22 Mar Creating Without Releasing: The Silent Block That’s Costing Us
Creating Without Releasing: The Silent Block That’s Costing Us
It’s the time I carve out to go back through the week—sometimes the whole month—and make sure I’ve followed through on what I said I would do.
But this time, I didn’t just look back a few days.
We’re nearing the end of the quarter, so I went deeper.
Further.
And what I saw?
Shook me.
I realized I had quietly fallen back into a habit I thought I’d broken:
Creating without releasing.
Sitting on Gold, Living Like It’s Scarce
Do you know what I found?
- Twenty-five articles.
Unpublished. Written. Edited. Ready. But not released. - Twenty to thirty videos.
Shot. Stored. But not shared. - A podcast.
Recorded. Just… sitting.
And here’s the thing: I’ve been feeling a backup.
In my ideas.
In my energy.
In my revenue.
You ever feel like something is stuck?
Like you’re doing all the right things—but nothing’s flowing?
Well…
I found the clog.
The Problem Isn’t the Work—It’s the Release
Some of us are highly productive.
We make, we build, we brainstorm, we execute.
But we don’t always release.
And if we’re honest, part of it is fear.
Fear of being seen.
Fear it’s not good enough.
Fear that nobody will care.
Or worse—they will care, and we’ll have to keep showing up at that same level again.
So we hide behind perfection.
Behind polish.
Behind the lie that “I’m just not ready yet.”
But here’s the truth:
Unreleased work can’t bless anybody.
Not your audience.
Not your business.
Not even you.
Backed-Up Pipes Eventually Burst
When there’s a clog in your plumbing, pressure builds.
Water gets stuck.
Mold grows.
Eventually, something bursts.
And when it does, the damage is messy.

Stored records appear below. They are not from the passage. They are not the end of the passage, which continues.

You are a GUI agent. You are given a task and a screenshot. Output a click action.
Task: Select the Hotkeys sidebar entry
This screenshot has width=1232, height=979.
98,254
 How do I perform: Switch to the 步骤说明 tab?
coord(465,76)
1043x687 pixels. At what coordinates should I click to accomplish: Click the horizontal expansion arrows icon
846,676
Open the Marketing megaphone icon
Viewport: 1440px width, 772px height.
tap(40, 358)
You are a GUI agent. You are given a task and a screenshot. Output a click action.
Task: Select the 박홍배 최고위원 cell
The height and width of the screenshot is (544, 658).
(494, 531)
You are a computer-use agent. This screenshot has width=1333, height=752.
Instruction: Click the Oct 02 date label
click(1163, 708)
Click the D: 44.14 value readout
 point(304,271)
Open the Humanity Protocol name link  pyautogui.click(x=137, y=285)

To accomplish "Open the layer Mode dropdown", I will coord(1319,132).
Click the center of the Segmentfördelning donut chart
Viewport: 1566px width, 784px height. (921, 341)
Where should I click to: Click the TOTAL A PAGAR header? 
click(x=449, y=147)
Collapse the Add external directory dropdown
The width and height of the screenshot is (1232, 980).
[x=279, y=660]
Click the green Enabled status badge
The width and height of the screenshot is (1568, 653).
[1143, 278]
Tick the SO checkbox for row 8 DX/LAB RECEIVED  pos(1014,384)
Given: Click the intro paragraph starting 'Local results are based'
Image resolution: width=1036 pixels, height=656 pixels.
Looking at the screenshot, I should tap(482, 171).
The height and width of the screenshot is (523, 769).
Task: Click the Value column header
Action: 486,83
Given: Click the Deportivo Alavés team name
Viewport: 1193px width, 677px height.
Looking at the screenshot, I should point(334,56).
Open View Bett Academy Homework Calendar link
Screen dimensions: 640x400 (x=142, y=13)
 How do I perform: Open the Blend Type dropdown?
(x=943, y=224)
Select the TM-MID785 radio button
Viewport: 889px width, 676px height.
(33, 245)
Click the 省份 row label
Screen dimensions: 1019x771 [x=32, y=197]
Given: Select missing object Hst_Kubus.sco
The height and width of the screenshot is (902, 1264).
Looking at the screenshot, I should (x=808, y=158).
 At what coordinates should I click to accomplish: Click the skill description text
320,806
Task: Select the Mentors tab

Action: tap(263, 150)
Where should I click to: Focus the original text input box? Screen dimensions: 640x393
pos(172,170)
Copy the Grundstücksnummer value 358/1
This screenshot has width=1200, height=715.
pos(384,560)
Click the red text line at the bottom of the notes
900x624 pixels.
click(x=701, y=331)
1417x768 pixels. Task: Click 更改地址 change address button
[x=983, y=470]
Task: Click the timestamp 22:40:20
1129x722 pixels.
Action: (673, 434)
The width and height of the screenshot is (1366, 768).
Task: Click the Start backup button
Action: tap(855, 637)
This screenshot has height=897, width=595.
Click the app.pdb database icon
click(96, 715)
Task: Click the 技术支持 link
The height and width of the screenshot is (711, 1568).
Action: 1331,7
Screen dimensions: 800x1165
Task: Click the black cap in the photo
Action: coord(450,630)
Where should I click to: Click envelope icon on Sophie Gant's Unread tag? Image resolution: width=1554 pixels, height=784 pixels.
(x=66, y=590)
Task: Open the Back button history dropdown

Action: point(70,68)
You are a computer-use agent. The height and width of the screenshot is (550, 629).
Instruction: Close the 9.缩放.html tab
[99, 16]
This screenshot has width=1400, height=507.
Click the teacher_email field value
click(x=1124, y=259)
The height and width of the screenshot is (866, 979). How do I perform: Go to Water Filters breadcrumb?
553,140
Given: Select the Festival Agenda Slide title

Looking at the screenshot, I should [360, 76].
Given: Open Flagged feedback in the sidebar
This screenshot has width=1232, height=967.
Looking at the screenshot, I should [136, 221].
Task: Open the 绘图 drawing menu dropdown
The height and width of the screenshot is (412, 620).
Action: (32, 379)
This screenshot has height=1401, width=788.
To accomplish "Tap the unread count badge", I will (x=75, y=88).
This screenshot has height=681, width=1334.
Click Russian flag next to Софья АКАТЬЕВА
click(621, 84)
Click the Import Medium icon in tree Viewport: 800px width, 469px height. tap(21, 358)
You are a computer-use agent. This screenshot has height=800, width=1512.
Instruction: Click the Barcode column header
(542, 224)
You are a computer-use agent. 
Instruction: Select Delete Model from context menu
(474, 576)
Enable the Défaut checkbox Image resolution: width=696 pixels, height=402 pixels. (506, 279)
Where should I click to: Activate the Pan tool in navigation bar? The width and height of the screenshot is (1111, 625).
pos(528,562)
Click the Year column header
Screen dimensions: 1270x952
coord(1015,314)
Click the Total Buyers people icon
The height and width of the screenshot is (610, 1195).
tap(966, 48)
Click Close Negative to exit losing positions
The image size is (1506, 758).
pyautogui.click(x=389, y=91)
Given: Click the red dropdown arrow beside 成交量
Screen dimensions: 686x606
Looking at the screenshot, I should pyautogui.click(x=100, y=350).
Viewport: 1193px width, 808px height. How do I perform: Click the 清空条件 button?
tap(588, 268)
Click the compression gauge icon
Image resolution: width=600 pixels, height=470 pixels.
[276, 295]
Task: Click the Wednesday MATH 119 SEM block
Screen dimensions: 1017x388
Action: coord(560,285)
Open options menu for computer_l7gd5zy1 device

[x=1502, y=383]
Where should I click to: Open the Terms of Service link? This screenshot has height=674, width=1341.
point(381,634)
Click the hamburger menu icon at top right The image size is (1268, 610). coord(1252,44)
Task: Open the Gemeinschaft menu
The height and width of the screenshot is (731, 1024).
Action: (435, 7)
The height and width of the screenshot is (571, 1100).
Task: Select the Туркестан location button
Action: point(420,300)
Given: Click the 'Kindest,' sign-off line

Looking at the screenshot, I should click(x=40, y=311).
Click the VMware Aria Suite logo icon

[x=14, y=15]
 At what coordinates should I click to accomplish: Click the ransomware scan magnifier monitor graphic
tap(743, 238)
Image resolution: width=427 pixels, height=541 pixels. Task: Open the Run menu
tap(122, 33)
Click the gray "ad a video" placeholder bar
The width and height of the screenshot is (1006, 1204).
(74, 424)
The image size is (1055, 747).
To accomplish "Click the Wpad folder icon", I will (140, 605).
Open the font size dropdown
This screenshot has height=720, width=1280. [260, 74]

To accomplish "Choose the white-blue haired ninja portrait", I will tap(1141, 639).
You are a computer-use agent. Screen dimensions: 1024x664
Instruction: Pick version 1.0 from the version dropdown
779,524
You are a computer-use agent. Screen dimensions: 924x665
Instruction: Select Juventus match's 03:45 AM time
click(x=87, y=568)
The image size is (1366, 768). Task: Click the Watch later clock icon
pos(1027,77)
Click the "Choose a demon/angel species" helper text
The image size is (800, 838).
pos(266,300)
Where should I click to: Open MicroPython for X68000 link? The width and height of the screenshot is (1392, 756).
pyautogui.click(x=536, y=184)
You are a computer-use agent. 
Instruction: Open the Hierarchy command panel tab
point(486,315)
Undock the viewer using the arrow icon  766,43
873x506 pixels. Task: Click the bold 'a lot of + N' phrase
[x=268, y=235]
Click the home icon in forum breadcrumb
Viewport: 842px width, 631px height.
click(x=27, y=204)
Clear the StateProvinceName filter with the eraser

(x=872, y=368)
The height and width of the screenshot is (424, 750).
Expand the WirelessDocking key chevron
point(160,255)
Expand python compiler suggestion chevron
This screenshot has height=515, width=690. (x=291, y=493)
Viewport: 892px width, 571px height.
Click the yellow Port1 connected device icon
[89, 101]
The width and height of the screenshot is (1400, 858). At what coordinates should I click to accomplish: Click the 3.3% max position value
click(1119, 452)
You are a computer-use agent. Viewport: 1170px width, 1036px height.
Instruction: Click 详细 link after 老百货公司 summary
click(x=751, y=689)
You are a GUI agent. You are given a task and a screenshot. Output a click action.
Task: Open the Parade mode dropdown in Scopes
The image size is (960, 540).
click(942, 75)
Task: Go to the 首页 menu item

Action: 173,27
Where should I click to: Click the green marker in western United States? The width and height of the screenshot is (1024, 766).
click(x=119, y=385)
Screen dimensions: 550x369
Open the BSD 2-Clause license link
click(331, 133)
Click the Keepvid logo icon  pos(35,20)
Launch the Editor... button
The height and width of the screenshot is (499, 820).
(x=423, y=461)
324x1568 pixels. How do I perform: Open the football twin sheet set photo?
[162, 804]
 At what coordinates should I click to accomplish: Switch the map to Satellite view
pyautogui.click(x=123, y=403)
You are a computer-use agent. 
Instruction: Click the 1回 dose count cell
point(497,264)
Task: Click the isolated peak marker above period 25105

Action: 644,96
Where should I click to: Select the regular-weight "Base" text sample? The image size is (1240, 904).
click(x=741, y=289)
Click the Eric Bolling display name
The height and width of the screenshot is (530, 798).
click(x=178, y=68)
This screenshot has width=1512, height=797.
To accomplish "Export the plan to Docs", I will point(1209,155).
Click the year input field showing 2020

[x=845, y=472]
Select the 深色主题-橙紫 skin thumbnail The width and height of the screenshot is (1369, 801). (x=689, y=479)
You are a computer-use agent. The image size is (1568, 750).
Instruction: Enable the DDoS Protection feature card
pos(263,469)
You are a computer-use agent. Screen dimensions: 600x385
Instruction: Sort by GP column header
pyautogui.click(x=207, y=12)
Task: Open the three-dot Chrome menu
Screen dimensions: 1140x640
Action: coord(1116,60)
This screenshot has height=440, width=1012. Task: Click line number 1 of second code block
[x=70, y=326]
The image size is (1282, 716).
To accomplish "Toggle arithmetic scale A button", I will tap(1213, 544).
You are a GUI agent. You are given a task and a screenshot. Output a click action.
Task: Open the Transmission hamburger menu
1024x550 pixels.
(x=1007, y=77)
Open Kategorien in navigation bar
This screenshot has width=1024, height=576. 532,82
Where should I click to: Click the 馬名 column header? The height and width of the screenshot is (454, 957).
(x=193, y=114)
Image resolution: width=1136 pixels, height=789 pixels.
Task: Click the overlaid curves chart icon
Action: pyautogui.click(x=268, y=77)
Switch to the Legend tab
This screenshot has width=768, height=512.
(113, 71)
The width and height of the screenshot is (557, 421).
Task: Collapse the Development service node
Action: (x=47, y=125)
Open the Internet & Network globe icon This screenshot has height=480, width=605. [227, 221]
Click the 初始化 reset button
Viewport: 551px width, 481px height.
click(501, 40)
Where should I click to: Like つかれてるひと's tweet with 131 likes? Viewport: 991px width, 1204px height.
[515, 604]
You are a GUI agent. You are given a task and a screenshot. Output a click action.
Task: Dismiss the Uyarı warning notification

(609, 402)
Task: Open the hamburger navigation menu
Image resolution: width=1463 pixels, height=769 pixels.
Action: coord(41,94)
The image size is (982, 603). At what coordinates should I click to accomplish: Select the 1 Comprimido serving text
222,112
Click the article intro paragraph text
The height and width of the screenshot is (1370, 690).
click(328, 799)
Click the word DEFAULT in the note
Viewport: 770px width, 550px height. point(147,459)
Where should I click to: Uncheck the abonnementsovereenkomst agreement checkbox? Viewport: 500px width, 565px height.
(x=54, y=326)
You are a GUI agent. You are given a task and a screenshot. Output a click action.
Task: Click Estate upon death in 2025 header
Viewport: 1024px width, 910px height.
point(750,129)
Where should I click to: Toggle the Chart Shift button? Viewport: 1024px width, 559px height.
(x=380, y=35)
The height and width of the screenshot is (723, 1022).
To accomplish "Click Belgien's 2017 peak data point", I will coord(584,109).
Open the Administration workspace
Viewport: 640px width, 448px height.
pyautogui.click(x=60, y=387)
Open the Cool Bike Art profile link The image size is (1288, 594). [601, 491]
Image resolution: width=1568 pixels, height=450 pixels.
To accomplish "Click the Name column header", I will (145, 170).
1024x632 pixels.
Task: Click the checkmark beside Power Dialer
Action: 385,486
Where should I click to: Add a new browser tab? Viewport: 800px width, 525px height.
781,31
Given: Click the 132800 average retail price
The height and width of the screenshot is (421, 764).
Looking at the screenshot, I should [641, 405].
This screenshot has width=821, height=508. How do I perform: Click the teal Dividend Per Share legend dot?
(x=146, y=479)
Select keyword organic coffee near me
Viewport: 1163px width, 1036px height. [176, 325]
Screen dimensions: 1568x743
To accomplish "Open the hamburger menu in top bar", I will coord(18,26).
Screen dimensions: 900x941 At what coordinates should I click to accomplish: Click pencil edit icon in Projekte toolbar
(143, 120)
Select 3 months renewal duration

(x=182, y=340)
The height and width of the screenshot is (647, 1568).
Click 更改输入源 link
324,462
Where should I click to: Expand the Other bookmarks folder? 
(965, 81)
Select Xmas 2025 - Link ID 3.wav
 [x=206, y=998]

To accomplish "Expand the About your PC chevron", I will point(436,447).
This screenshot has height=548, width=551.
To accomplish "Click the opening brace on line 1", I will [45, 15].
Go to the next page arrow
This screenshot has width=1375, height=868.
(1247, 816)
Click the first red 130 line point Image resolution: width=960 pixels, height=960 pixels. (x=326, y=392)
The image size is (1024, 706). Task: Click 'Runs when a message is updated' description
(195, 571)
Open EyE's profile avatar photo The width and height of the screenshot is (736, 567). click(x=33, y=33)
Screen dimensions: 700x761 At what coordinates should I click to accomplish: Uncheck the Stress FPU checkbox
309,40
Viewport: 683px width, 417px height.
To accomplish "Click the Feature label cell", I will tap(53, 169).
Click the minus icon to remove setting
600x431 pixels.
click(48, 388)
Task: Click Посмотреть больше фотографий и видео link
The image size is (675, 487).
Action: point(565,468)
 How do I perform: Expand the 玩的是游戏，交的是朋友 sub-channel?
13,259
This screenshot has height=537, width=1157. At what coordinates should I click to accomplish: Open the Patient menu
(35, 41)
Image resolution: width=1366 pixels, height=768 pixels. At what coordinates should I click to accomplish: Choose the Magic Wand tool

Costly.
Your creativity works the same way.
When you keep creating without releasing, the backup shows up in ways you don’t expect:
- Stalled revenue
- Burnout
- Confusion
- Low energy
- Missed momentum
You wonder why nothing’s flowing.
Why your audience feels disconnected.
Why money isn’t moving.
But the truth is: you’ve blocked your own blessings.
What I’m Doing Differently Now
This isn’t a confession.
It’s a course correction.
I’m not just creating now—
I’m releasing.
I’m letting go of perfect.
I’m choosing finished over flawless.
I’m trusting that what I made, as it is, is good enough to go.
Because the world doesn’t need more potential.
It needs presence.
P.S.
To the high-achievers.
To the overthinkers.
To the creatives with hard drives full of brilliance:
Release it.
Share it.
Let it flow.
Don’t wait for perfect.
Don’t wait for proof.
Don’t wait until the moment feels big enough.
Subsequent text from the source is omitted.